Segment Start: TEXT PASSAGE

March 25, 2022

NO PIANO

HENRIK GODSK AT CFHILL

25.03.- 22.04.2022

Through an intricate interplay of colour fields and controlled lines, Henrik Godsk creates characters and creatures that are born in a vibrating state of in-between.
Tight compositions and an inimitable palette characterise the works in No Piano, the artist’s first solo exhibition with CFHILL.


Henrik Godsk’s artistic practice is governed by strict restrictions set by the artisthimself, a dogmatic approach that creates a space where equilibrium prevails. Even though his geometrical forms and visual language evokes references to cubism, Godsk rejects the idea that he follows a modernist path. Rather, he picks up knowledge along the road of art history, only to construct his own contemporary universe. Consistently drawing on the tension between hand and machine, analogue and digital, history and the present, Godsk uses an iconography of controlled lines and out of tune colours that travel between canvas and metal, across still lifes, imaginary portraits, interior paintings and sculptures.


Growing up in a travelling fair he learnt the craft from an early age by painting signs and facades. His academic training focused on literature and art history, subjects that along with music still form a major part of his inspiration. Autotune, rhythm, melody, searching for harmony and being out of tune are all musical concepts that
reoccur throughout the oeuvre of Godsk – also reflected in the exhibition title No Piano which refers to stillness and silence in a wider perspective.


No Piano consists of 15 oil paintings on canvas and 3 metal sculptures, entirely new works created during the pandemic inspired by feelings of the unexplainable and the uncanny. With the recent and horrific turn of events in Europe, trying to maintain order in chaos through art becomes even more relevant as an artistic
strategy. By exposing the process of painting through his works, the constructedness of both art and life is put in the spotlight, a leitmotif to guide the understanding of Henrik Godsk’s practice.

Segment End: TEXT PASSAGE

EXPLORE THE MATERIAL:
1. List every musical concept that the No Piano exhibition text says recurs throughout Godsk's work.
2. From the No Piano exhibition text, print the stretch from "Henrik Godsk’s artistic" through "paintings and sculptures." word for word.
3. According to the No Piano exhibition text, why does trying to keep order in chaos through art become even more relevant as an artistic strategy? Answer in one to three sentences.

Segment Start: EXTRACTED DATA

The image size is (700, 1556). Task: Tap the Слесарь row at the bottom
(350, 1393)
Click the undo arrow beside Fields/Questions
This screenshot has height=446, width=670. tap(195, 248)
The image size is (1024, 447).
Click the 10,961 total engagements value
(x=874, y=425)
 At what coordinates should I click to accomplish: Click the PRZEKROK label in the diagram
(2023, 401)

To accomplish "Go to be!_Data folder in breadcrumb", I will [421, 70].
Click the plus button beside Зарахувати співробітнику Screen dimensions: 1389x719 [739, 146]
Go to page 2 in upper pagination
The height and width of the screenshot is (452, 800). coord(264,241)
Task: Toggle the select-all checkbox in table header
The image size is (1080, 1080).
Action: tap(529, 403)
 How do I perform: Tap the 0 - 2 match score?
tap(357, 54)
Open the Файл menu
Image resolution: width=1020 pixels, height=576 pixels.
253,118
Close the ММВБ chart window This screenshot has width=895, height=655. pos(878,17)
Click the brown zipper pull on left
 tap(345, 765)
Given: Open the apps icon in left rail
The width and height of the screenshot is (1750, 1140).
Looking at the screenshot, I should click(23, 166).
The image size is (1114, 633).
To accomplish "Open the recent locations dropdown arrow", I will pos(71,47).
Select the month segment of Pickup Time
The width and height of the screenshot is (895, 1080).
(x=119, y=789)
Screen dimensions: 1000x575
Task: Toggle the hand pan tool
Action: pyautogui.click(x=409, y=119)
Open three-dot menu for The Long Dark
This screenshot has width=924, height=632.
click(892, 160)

Segment End: EXTRACTED DATA

RESPONSES BY ITEM NUMBER:
1. Autotune, rhythm, melody, searching for harmony, being out of tune

2.
Henrik Godsk’s artistic practice is governed by strict restrictions set by the artisthimself, a dogmatic approach that creates a space where equilibrium prevails. Even though his geometrical forms and visual language evokes references to cubism, Godsk rejects the idea that he follows a modernist path. Rather, he picks up knowledge along the road of art history, only to construct his own contemporary universe. Consistently drawing on the tension between hand and machine, analogue and digital, history and the present, Godsk uses an iconography of controlled lines and out of tune colours that travel between canvas and metal, across still lifes, imaginary portraits, interior paintings and sculptures.

3. It becomes even more relevant because of the recent and horrific turn of events in Europe.